Somit scheint klar, wer die Zeche zahlen soll. Der Kölner Politikwissenschaftler Christoph Butterwegge befürchtet, dass Deutschland am Vorabend einer »Agenda 2020« steht. Die Politik werde sich nach der Wahl das benötigte Geld dort holen, wo die »Lobbymacht« der Betroffenen gering sei, schrieb Butterwegge in einem Meinungsbeitrag für die »Blätter für deutsche und internationale Politik«. Der Politikwissenschaftler warnt, dass der Sozialversicherungsstaat »zunehmend in einen bloßen Fürsorge-, Almosen- und Suppenküchenstaat verwandelt« werde. Die Anzeichen dafür mehren sich.

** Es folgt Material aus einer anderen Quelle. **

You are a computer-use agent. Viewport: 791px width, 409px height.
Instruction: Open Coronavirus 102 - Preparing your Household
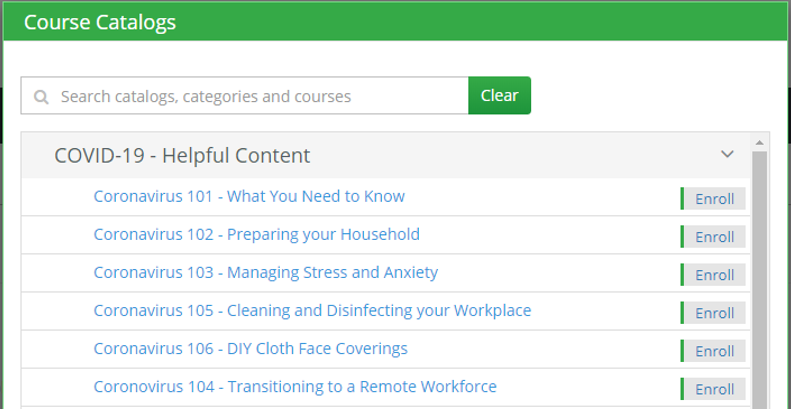[x=257, y=235]
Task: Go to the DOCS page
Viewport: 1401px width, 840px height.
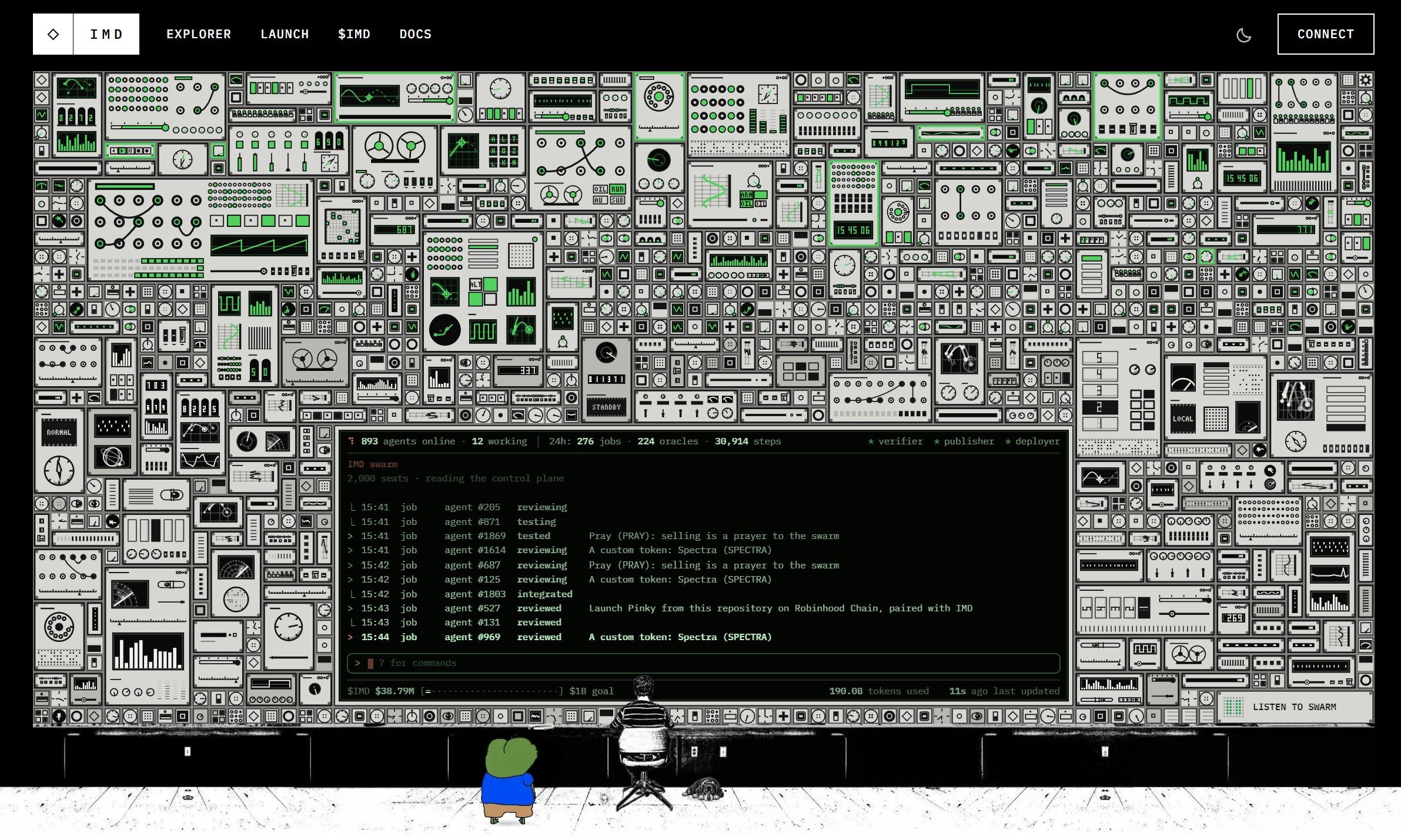Action: [x=416, y=34]
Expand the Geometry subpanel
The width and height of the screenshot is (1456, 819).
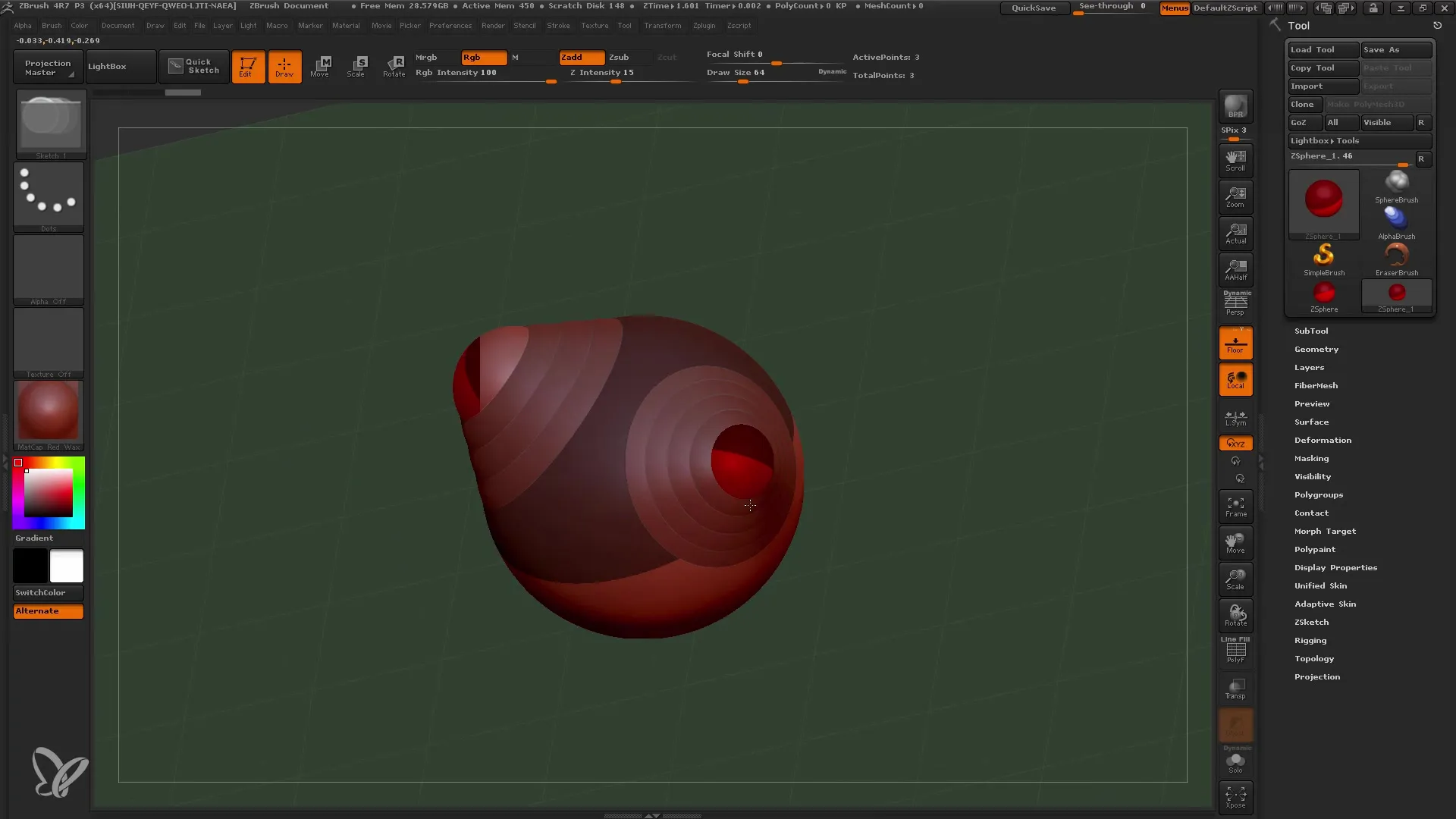(1316, 349)
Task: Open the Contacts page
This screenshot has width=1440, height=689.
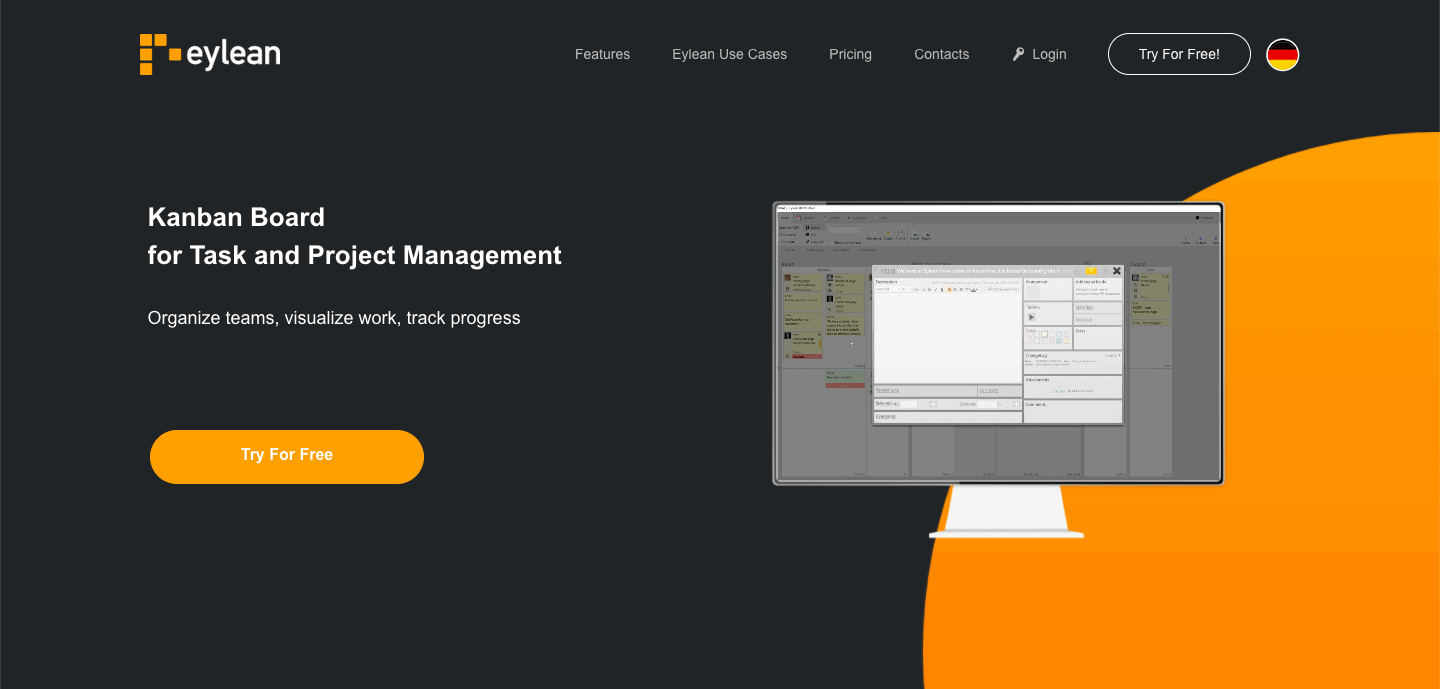Action: point(941,54)
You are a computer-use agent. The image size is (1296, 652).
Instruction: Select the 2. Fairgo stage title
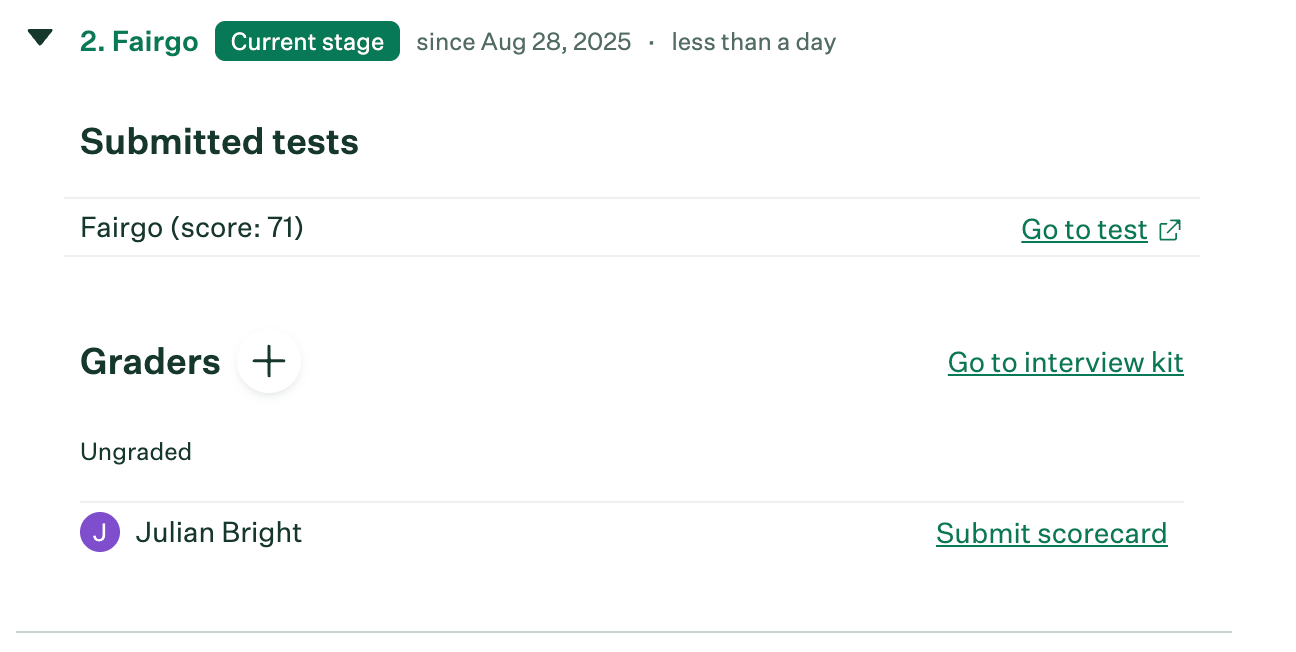click(139, 42)
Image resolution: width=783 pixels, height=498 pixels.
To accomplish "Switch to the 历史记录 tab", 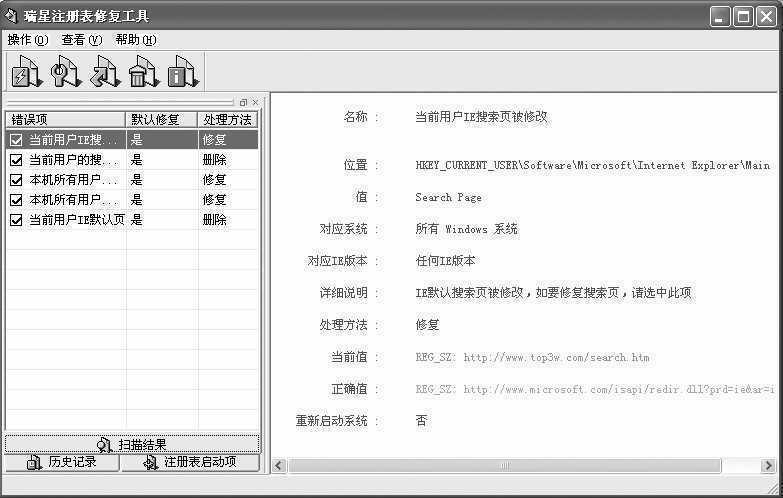I will coord(62,463).
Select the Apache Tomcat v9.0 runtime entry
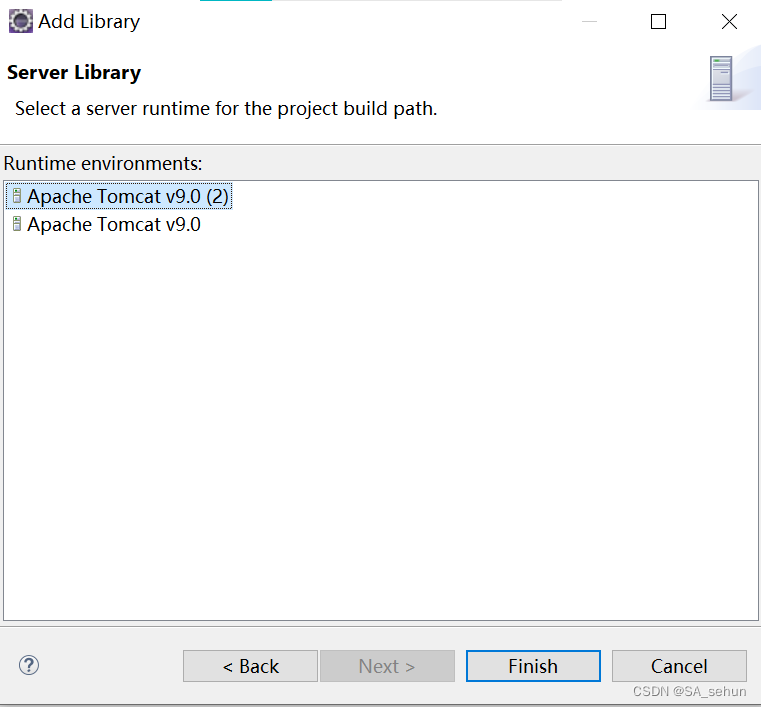Image resolution: width=761 pixels, height=707 pixels. click(113, 224)
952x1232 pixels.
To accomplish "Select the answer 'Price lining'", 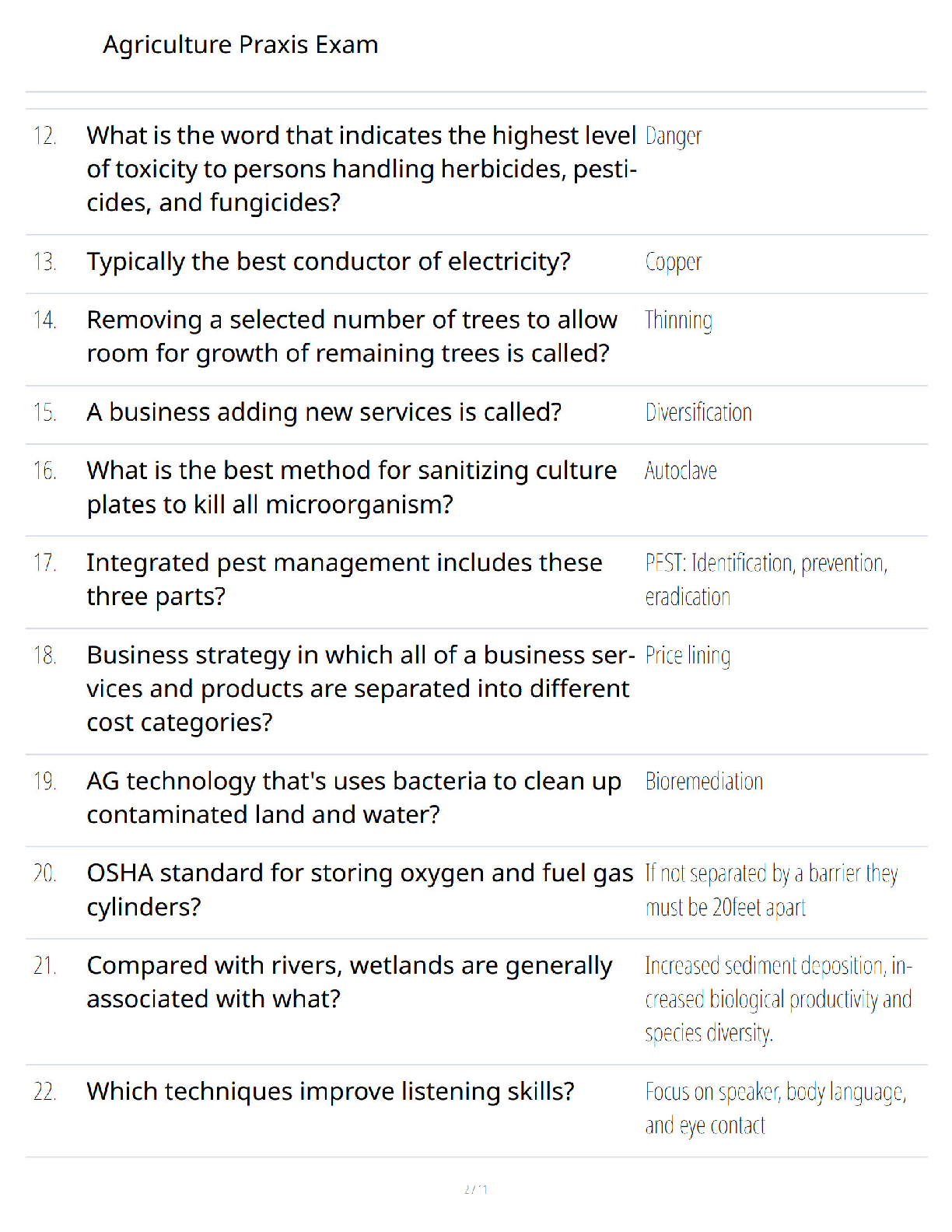I will [688, 656].
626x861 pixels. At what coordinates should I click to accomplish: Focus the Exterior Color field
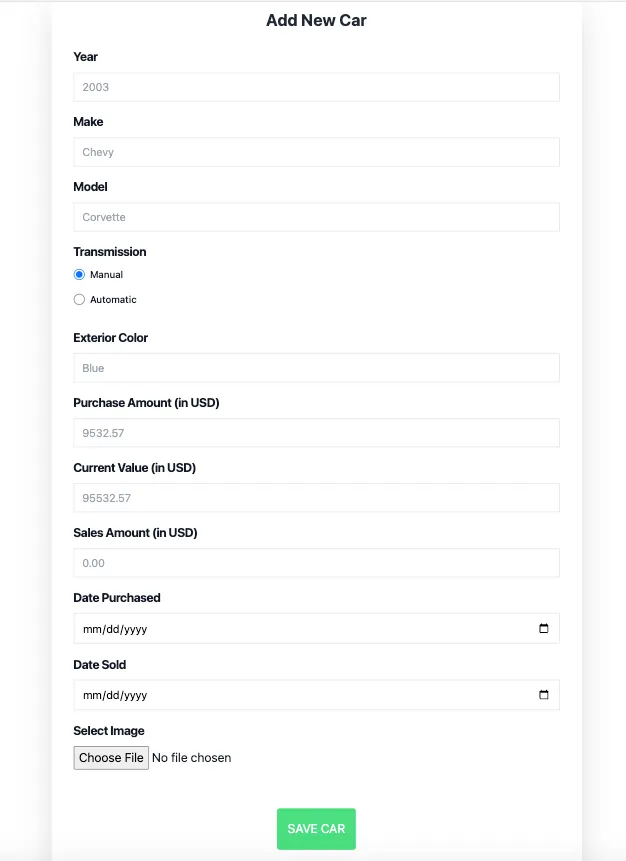(316, 368)
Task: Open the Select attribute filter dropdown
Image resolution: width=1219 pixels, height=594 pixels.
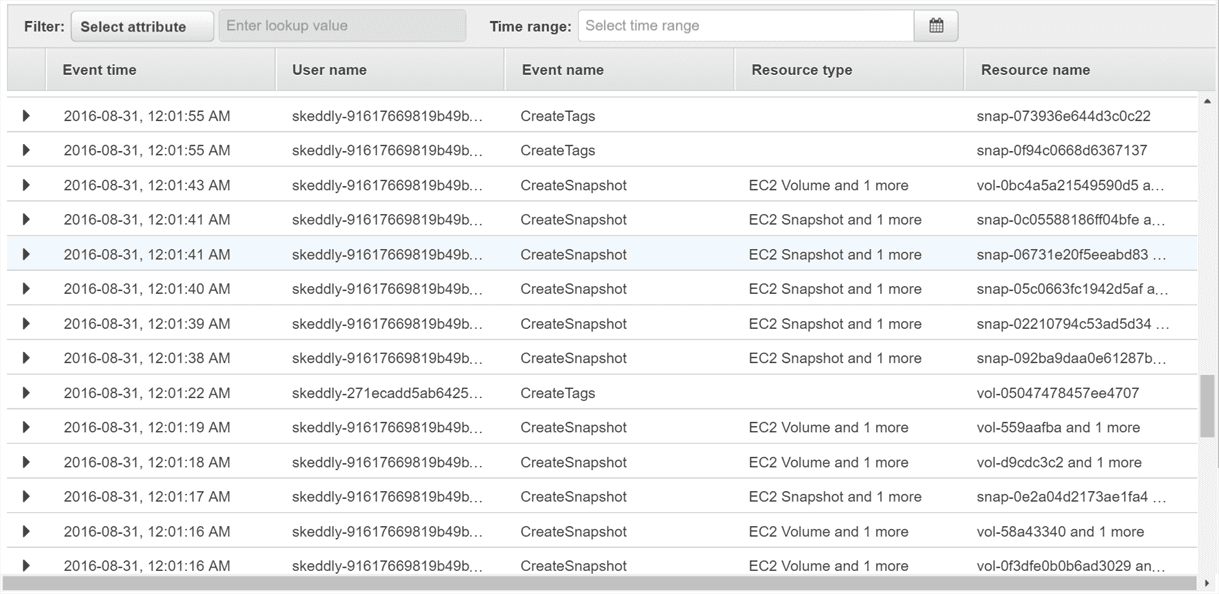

In einem kürzlich veröffentlichten Papier des gewerkschaftsnahen Instituts für sozial-ökologische Wirtschaftsforschung (isw) aus München werden mögliche soziale Grausamkeiten aufgelistet. So vermutet man, dass die erst im Juni verabschiedete Rentengarantie auf den Prüfstand kommt. Schon im nächsten Jahr könnte der Ernstfall eintreten. Aufgrund sinkender Bruttolöhne müsste die Garantie greifen, damit die Renten nicht ebenfalls sinken. Der Arbeitgeberverband BDA hat sich bereits für eine Korrektur des »Fehlers Rentengarantie« ausgesprochen.
Denkbar auch, dass Rentner demnächst »den vollen Krankenkassenbeitrag« entrichten müssen, heißt es im isw-Papier weiter. Bislang zahlen Rentner die Hälfte des Versicherungsbeitrages von 15,5 Prozent. Aber auch für alle anderen Krankenversicherten könnte es demnächst teurer werden: 2009 erwarten die Kassen einen Fehlbetrag von fast drei Milliarden Euro. Sollte sich die wirtschaftliche Lage nicht grundlegend bessern, dann könnte das Defizit im kommenden Jahr bereits mehr als vier Milliarden Euro betragen. Die Kassen werden also nicht umhin kommen, den Zusatzbeitrag von maximal einem Prozent des Bruttoeinkommens ihrer Mitglieder zu verlangen.
Nahezu unausweichlich scheint auch die Erhöhung des reduzierten Mehrwertsteuersatzes. Noch werden Lebensmittel, Zeitungen und Bücher mit nur sieben Prozent besteuert. Baden-Württembergs Ministerpräsident Günther Oettinger (CDU) plädierte bereits Ende Juni in der »Süddeutschen Zeitung« für eine Anhebung dieses Satzes auf 9,5 Prozent. Auch das Ende August bekannt gewordene »industriepolitische Grundsatzpapier« aus dem Bundeswirtschaftsministerium enthält die Forderung nach einer Erhöhung des ermäßigten Mehrwertsteuersatzes.
Wie der »Spiegel« in seiner aktuellen Ausgabe berichtet, hält Bundesfinanzminister Steinbrück eine brisante Studie zu »Auswirkungen von Steuervergünstigungen« zurück. Vor der Bundestagswahl soll offenbar niemand erfahren, dass in dem Papier ausdrücklich empfohlen wird, die ermäßigten Steuersätze abzuschaffen. Möglicherweise werde es zu einem »Mix« aus Erhöhung der normalen und reduzierten Mehrwertsteuer kommen, prophezeit das isw. Auch Tabak- oder Alkoholsteuer könnten weiter steigen.
Besonders schmerzhaft könnten die Einsparungen jedoch Erwerbslose treffen. Durch den dramatischen Anstieg der Arbeitslosigkeit rechnet die Bundesregierung mit zusätzlichen Kosten von 100 Milliarden Euro bis zum Jahr 2013. Bereits im nächsten Jahr werden die Reserven der Bundesagentur für Arbeit in Höhe von 17 Milliarden Euro aufgebraucht sein. Dann heißt es sparen. Das isw rechnet mit »einschneidenden Kürzungen bei den Leistungen«.
Dabei könnte der Staat seine desolate Finanzlage so einfach verbessern: Das isw empfiehlt eine Vermögensabgabe für die rund 810 000 Deutschen, die mindestens eine Million Dollar besitzen. Schon eine Steuer in Höhe von fünf Prozent brächte demnach rund 115 Milliarden Euro pro Jahr.